Another condition related to disrupted sleep patterns is restless leg syndrome, which causes the body to make jerking movements throughout the night. Recent discussions have linked sleep bruxism with some of the same impulses as restless leg syndrome. In order to test your sleep bruxism it is often required to have a home sleep test to evaluate your bruxism episode index (BEI). Your Dentist or your sleep physician may ask you to consider wearing an oral appliance to protect your teeth or to manage the tone of your airway making it easier for you to sleep and protecting your dentition.

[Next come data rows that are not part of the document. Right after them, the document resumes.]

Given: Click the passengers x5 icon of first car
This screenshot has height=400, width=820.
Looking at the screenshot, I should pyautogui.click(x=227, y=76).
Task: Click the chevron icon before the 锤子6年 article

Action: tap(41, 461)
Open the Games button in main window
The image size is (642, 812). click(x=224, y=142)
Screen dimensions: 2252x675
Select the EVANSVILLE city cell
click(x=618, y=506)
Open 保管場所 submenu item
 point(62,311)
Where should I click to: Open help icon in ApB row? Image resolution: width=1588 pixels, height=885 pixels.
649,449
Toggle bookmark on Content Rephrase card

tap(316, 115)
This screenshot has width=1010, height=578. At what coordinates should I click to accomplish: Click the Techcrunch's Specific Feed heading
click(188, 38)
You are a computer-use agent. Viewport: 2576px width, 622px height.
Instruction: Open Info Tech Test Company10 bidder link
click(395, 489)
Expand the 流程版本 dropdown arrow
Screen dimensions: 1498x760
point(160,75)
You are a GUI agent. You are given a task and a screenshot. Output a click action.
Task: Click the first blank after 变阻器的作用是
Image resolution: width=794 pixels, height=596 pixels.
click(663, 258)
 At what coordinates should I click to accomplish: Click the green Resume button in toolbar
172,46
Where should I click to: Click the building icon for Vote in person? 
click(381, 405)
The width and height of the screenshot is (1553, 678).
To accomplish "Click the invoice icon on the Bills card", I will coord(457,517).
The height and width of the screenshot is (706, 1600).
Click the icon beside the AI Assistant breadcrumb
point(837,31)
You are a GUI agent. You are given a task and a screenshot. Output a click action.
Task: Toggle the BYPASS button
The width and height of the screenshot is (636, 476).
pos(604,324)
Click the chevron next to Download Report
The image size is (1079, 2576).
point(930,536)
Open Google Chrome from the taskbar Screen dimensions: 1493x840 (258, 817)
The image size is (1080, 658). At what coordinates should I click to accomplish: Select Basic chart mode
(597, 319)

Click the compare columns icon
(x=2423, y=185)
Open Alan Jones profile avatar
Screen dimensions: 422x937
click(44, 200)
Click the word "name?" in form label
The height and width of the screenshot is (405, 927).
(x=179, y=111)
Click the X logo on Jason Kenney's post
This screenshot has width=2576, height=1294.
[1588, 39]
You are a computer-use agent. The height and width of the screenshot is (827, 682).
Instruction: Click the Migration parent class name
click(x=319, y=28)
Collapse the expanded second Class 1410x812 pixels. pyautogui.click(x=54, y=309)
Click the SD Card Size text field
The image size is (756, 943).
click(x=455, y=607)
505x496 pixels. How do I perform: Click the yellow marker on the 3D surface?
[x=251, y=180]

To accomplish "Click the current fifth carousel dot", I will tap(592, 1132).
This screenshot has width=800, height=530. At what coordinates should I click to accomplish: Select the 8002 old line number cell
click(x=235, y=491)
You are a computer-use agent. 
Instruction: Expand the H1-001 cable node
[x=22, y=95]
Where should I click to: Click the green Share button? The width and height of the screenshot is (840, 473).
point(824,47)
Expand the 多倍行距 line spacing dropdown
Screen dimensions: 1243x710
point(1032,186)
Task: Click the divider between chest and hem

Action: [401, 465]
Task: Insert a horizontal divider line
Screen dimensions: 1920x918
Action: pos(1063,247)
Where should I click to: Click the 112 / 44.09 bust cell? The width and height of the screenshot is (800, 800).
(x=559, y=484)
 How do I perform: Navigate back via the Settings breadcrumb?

Medical conditions and medications that can cause sleep disturbances:
- Chronic pain, such as that related to arthritis, neck or back pain
- Neurologic conditions, such as Parkinson’s disease
- Medications, including beta blockers, antihistamines or selective serotonin reuptake inhibitors
Bad Lifestyle and dietary habits for sleep quality:
- Alcohol close to bedtime, which can cause sleep disruption in general, but specifically during the restorative second half of the nightly sleep cycle
- Eating heavy meals close to bedtime, which can lead to increased gastroesophageal reflux during sleep
- External sources of disruption, such as pets moving around in the bed
- Noise
- Light, especially from electronic devices such as TVs, computer and mobile phones
Tips For Healthier Sleep Patterns
In addition to modifying any conditions listed above, try these tips for improving your sleep quality:
- Eat a high-glycemic-index carbohydrate snack at night; in a 2007 study in theAmerican Journal of Clinical Nutrition, such snacks were found to increase tryptophan, an amino acid that enhances sleep onset.
- Try to sleep on your side or with your head elevated
- Talk to your Dentist about your sleep and make sure the Dental Hygienist evaluates your risk of sleep bruxism. If you Brux do you know your BEI?
- Make your bedroom as dark and quiet as possible. Turn off your smartphone, and avoid using electronic devicesclose to bedtime.
- Try to wake at the same time every morning to help reinforce your circadian rhythm. Exposure to early morning light upon waking can also help.
The importance of healthy sleep patterns is essential to optimizing health there is no better medical team to evaluate your healthy sleep patterns than your dentist . Inadequate sleep contributes to a multitude of health issues, including diminished immune response, depression, and decreased happiness and overall well-being, don’t let bad sleep affect your health Getting a good night’s rest, combined with healthy eating and daily physical activity, is the foundation of good health and a great mental attitude.